_SOURCE EXTRACT:_
::::::
But over the same period, they boosted backing for coal-fired power plants — particularly supporting construction of the plants in other, often poorer nations — from $17 billion to $47 billion a year, the report noted.

China and Japan — which will host a G20 summit later this week in Osaka — were the biggest providers of public finance for coal-fired power plants, followed by South Korea and India, it said.

While spending from national budgets on coal fell, as did tax breaks for it, other forms of support — from development finance institutions, export-credit agencies and state-owned enterprises — soared, the report said.

“You can see they’re pretty much exporting the dirty energy systems to countries in much earlier stages of their development,” said Ipek Gencsu, a researcher at ODI and a lead author of the report.

Those include nations such as Bangladesh, Indonesia, Pakistan and Vietnam, she said where foreign backing for coal power is slowing adoption of cleaner renewable energy systems and locking in dirty energy and air pollution risks.
::::::
_EXTRACTED ENTRIES:_
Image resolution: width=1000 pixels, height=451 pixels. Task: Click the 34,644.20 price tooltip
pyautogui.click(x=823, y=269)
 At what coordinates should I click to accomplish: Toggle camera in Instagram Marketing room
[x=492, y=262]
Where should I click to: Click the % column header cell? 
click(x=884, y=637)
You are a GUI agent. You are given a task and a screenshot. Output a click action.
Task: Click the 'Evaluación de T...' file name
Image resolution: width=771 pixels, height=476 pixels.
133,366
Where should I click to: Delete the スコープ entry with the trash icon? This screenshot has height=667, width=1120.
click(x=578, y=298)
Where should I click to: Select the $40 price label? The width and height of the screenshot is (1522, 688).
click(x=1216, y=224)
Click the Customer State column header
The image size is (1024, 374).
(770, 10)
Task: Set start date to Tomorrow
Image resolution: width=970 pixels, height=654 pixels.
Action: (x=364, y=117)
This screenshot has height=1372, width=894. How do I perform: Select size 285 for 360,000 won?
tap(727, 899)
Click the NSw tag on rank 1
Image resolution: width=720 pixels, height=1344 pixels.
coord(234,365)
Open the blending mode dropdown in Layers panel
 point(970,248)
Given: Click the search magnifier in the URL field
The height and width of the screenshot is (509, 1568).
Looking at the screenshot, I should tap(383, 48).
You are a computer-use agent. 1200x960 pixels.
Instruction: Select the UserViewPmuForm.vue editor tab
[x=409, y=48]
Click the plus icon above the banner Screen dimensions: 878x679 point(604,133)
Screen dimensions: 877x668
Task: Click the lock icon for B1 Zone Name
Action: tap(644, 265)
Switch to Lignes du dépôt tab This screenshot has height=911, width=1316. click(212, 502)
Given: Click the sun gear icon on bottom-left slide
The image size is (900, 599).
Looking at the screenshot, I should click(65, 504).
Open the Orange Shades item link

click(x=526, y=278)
::::::
_EXERCISES:_
**1.** In the passage on coal financing, where will Japan host the G20 summit?
**2.** Rewrite the passage on coal financing, starting with "China and Japan" and going on through "the report said.", with "state-owned enterprises" replaced by "government-owned companies".
**3.** Carry on the passage on coal financing from its last sentence.
The lines are not needed.

_FINAL RESULTS:_
**1.** In Osaka.

**2.**
China and Japan — which will host a G20 summit later this week in Osaka — were the biggest providers of public finance for coal-fired power plants, followed by South Korea and India, it said.

While spending from national budgets on coal fell, as did tax breaks for it, other forms of support — from development finance institutions, export-credit agencies and government-owned companies — soared, the report said.

**3.**
To meet an internationally agreed goal of holding rising global temperatures to well below 2 degrees Celsius above pre-industrial times, coal power will need to be phased out between 2030 and 2050, according to the Powering Past Coal Alliance.

That alliance, formed in 2017 and led by the British and Canadian governments, includes 30 countries committed to switching to clean energy as rapidly as possible to meet climate goals. Coal currently provides about 40 per cent of the world’s electricity, according to the alliance.